Examination of Cracks
A. Examine the nature and severity of the crack:
- What direction are the cracks going – vertical, diagonal, horizontal, step cracks?
- Where are they the widest – small to large?
- Make a note sloped floors, bulging walls and doors that don’t fit or rub on the jambs or floors.
B. Determine the probable cause:
- Foundation erosion due to one or more: improper soil grade at foundation wall, ground water, roof water and lack of gutters, downspouts discharging too close to foundation walls.
- Decay and/or improper use of materials.
- Structural failure.
- Change in materials or geometry.
- Changes in moisture content.
- Thermal changes:
- Horizontal or diagonal cracks near the ground at piers in long walls: due to horizontal shearing stresses between the upper wall and the wall where it enters the ground.
- Vertical cracks near the ends of walls.
- Vertical cracks near the top and ends of the facade.
- Cracks around stone sills or lintels: due to expansion of the masonry against both ends of the tight fitting stone piece that cannot be compressed.
How to Monitor Foundation Cracks For Movement – Three Simple Methods
A. Simple Method of Monitoring Cracks Using Tape and Pencil:
- Place a high quality sticky piece of tape on each side of the crack.
- Draw one short line on each piece of tape at convenient distance apart (2 inches) and parallel to the crack. Use a ruler to measure as exact as possible or use something as a template for multiple marking.
- If there is movement in the crack, the distance between the line on the tape will vary; If the crack is long, several monitors will be needed.
- Make a record chart of the distance between the marks of the tape at weekly intervals.
- Keep accurate records of these measurements and place them along with photographs in file.
- If significant widening occurs, report this with back-up data and copies of photographs to a structural engineer for consultation.
B. Monitoring Cracks Using Glass and Epoxy:
- Take a small piece of single strength window glass a microscope slide is good) to bridge over the crack. Tiny glass rods are also made for this purpose.
- Epoxy the ends of the glass to the masonry on either side of the crack; locate it in an inconspicuous place.
- If the glass breaks, it is an indication that the walls are still moving and that the crack is widening.

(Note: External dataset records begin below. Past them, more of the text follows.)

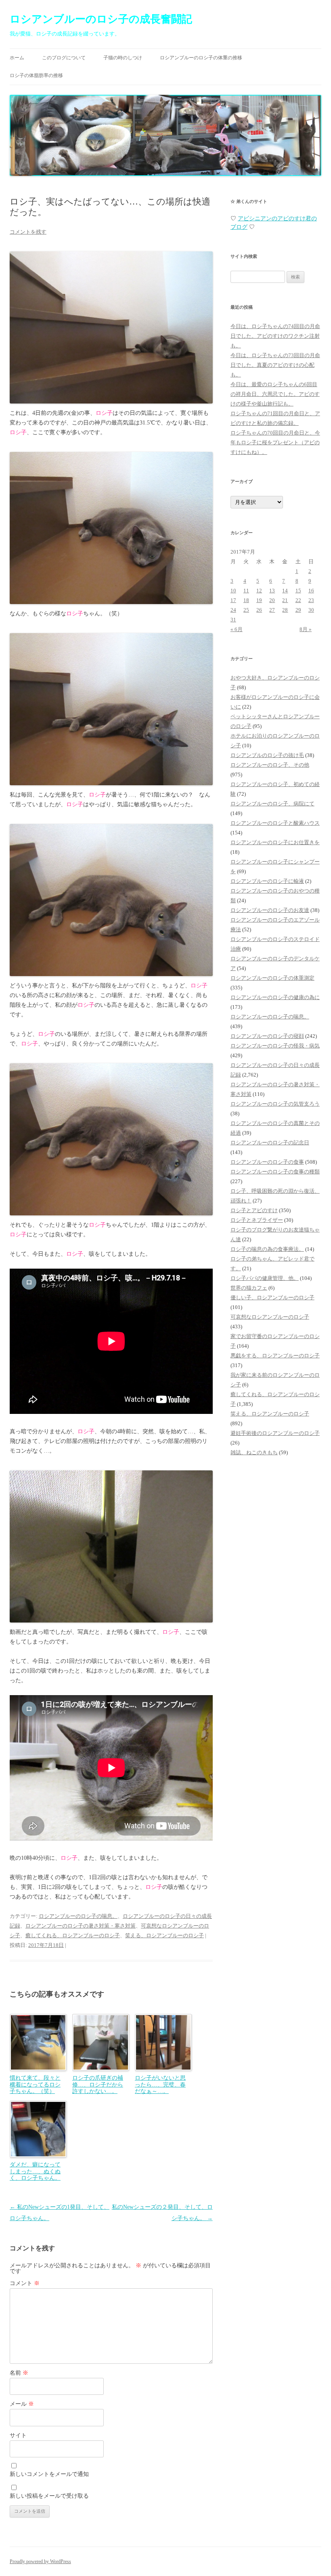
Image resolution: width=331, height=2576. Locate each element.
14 (285, 591)
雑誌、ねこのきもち (254, 1452)
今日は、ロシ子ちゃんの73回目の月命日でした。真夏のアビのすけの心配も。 (275, 365)
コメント (25, 2283)
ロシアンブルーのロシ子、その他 (269, 765)
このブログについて (64, 58)
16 (311, 591)
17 (233, 600)
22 (298, 600)
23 (311, 600)
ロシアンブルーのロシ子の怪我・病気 (275, 1046)
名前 (19, 2373)
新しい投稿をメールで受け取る (49, 2496)
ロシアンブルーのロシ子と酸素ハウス (275, 823)
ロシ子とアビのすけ (254, 1210)
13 (272, 591)
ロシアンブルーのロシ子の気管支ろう (275, 1104)
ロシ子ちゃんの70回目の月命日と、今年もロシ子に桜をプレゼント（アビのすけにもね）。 (275, 442)
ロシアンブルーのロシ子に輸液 (267, 881)
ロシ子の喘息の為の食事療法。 (267, 1249)
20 (272, 600)
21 (285, 600)
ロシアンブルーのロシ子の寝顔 (267, 1036)
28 (285, 610)
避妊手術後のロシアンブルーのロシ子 (275, 1433)
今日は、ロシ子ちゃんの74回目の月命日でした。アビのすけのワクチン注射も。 (275, 336)
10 (233, 591)
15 (298, 591)
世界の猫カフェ (248, 1288)
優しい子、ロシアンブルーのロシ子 (272, 1297)
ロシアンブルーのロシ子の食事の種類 (275, 1172)
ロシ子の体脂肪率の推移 (36, 75)
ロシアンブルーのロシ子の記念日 (269, 1143)
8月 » (306, 629)
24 (233, 610)
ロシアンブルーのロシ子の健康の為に (275, 997)
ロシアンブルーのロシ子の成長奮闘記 (101, 19)
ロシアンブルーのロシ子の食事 (267, 1162)
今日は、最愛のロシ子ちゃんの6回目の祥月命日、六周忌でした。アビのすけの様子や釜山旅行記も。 (275, 394)
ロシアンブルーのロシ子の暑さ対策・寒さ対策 (80, 1926)
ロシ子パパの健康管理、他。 (264, 1278)
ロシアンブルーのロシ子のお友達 (269, 910)
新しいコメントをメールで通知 (49, 2474)
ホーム (17, 58)
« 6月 (236, 629)
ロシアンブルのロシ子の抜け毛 (267, 755)
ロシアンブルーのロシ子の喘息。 (78, 1916)
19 (259, 600)
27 (272, 610)
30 (311, 610)
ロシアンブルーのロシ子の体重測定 (272, 978)
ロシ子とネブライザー (256, 1220)
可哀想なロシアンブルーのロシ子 (269, 1317)
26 (259, 610)
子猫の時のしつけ (122, 58)
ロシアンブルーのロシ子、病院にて (272, 804)
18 (246, 600)
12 (259, 591)
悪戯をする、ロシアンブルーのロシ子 (275, 1356)
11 (246, 591)
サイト (18, 2435)
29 (298, 610)
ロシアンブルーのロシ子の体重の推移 (201, 58)
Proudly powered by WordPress (40, 2561)
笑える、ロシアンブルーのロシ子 (164, 1935)
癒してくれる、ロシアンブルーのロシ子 (72, 1935)
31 (233, 620)
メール (22, 2404)
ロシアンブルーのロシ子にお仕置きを (275, 842)
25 (246, 610)
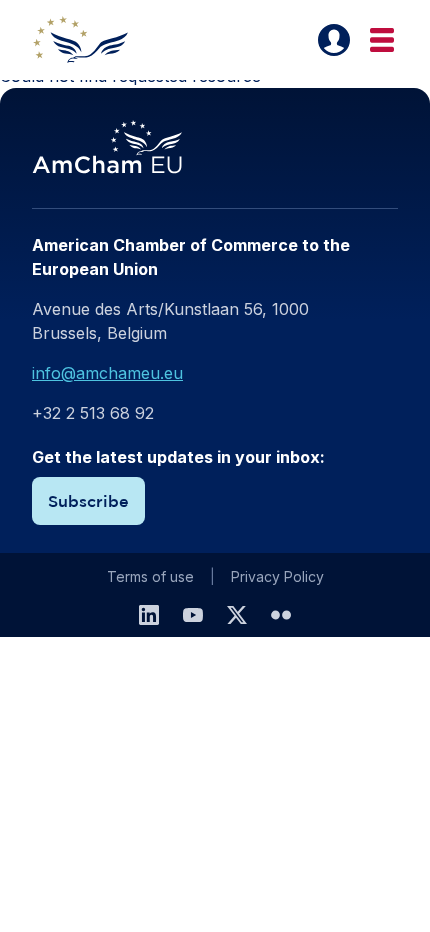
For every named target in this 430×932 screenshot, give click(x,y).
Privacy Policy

C. Monitoring Cracks Using the Avongard Crack Monitor:
The Avongard Crack Monitor is a simple and effective gauge to measure the movement of cracks in brick, concrete, or masonry structures. The Avongard Crack Monitor consists of two overlapping acrylic plates. One plate is white with a black millimeter grid, while the other is transparent with red cross-hairs centered over the grid. Once the Crack Monitor is in position across a crack, the cross-hairs shift vertically or horizontally on the grid if movement occurs, so that anyone can easily see and track crack movement. They cost under $20 each plus shipping, for more information or to order visit the manufacturers website.
- Position the monitor over the crack with the vertical “0” line on scale parallel with the crack to be measured.
- Fix the monitor with screws or adhesive.
- Cut the transparent tape holding the two plates of the scale on the monitor in a fixed position with a sharp knife; over time, the degree of movement on either side of the crack will be measured as the two plates slide independently of one another.
A Crack Progress Chart is included with each Avongard Monitor to provide an accurate record of crack movement. Just check the gauge at regular intervals and copy the position of the cross hairs onto one of the grids on the chart. Once you’ve established a pattern of movement on the Progress Chart, an engineer can then decide what remedial action is needed.